EL RACING DE POUSO LOGRA SU PRIMERA VICTORIA CON UN SOLITARIO GOL DE REGALÓN

El Racing recuperó la senda del triunfo tras una ajustada victoria ante el Izarra. Mostró intenciones renovadas en su juego pero careció de ritmo y frescura. El ambiente de el sardinero no ayudó a desbloquear a los jugadores.

Paco Regalón comienza a celebrar su gol, que fue el único del partido. / J.R.
Paco Regalón comienza a celebrar su gol, que fue el único del partido. / J.R.
EL RACING DE POUSO LOGRA SU PRIMERA VICTORIA CON UN SOLITARIO GOL DE REGALÓN

Algo falla cuando uno no está a gusto en su propia casa; cuando se sienta en el sofá y nota que algo se le está clavando en el trasero; cuando prueba la sopa y está fría o se mete a la cama y no hay mantas. Es como si todo el entorno se hubiera convertido en tu peor enemigo. Y es eso lo que le está sucediendo al Racing, un equipo que cuenta con una colección de futbolistas envidiables de los que no está siendo capaz de sacar su máximo provecho. Están agarrotados, cometen errores groseros y son incapaces de solventar un partido de manera solvente. Ayer, cuanto menos, el conjunto cántabro fue capaz de cortar la mala dinámica de resultados que arrastraba y retomó la senda de la victoria. Lo hizo pidiendo la hora. Contra el Izarra. Y uno abre el grifo y sólo sale agua fría. Y el frigorífico no enfría y se cuela el aire por las ventanas. El Sardinero se ha convertido en un mal escenario para el inquilino.

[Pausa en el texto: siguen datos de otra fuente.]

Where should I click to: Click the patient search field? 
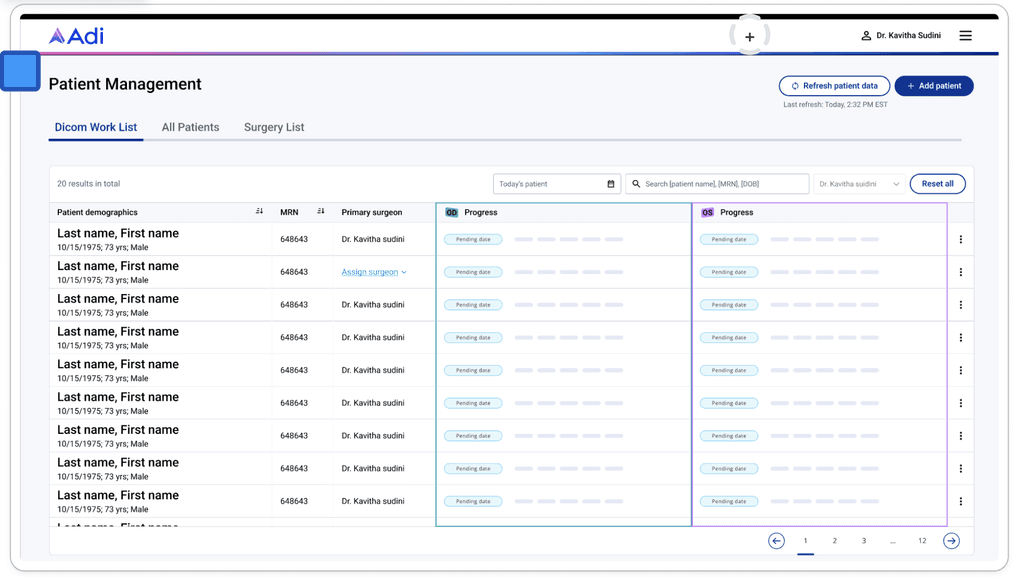(717, 184)

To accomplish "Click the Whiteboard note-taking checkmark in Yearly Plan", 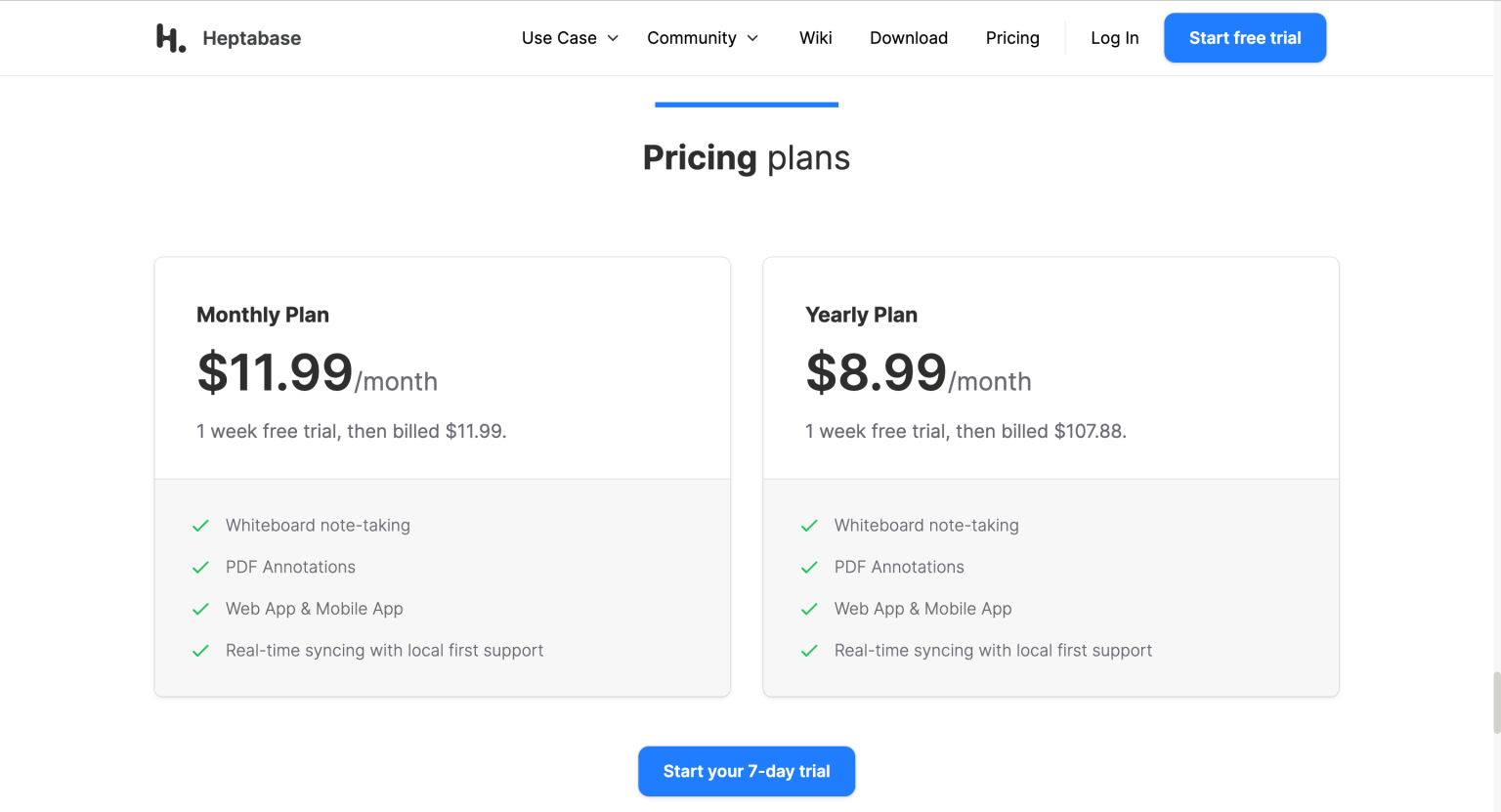I will click(x=809, y=526).
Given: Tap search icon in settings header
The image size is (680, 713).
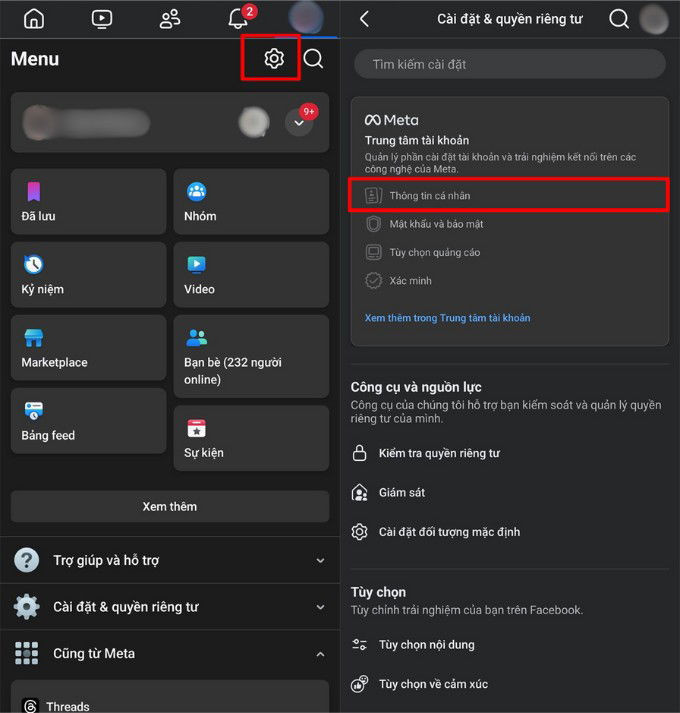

Urge refrescar el ambiente del estadio verdiblanco porque se ha vuelto irrespirable. Todo el mundo entendió la rabia que salió a relucir con el insoportable partido que firmó el Racing ante el Leioa, pero tiene poca explicación esa sensación de no perdonar ni una que se vivió ayer en El Sardinero. El disputado ante el Izarra fue el primer partido en casa tras el cambio de ciclo, tras la destitución de Ángel Viadero y el lanzamiento de una nueva apuesta que, en definitiva, es el último tren para intentar reconducir la temporada y seguir peleándola hasta el final. Se percibió incluso que el nuevo entrenador quiere introducir conceptos nuevos, dar más sentido al juego e impedir que la ansiedad convierta a su equipo en un especimen demasiado largo y al partido en un correcalles. Además, si un mensaje ha querido transmitir Pouso desde su llegada es el de que los jugadores están tocados anímicamente, que tienen una gran carga encima y un exceso de responsabilidad que les mantiene agarrotados. Y, obviamente, lo último que necesitan son pitidos a las primeras de cambio ni un ambiente enrarecido. Da la sensación de que hay quien ha tirado la temporada a la basura y ya sólo acude al campo para presenciar el velatorio.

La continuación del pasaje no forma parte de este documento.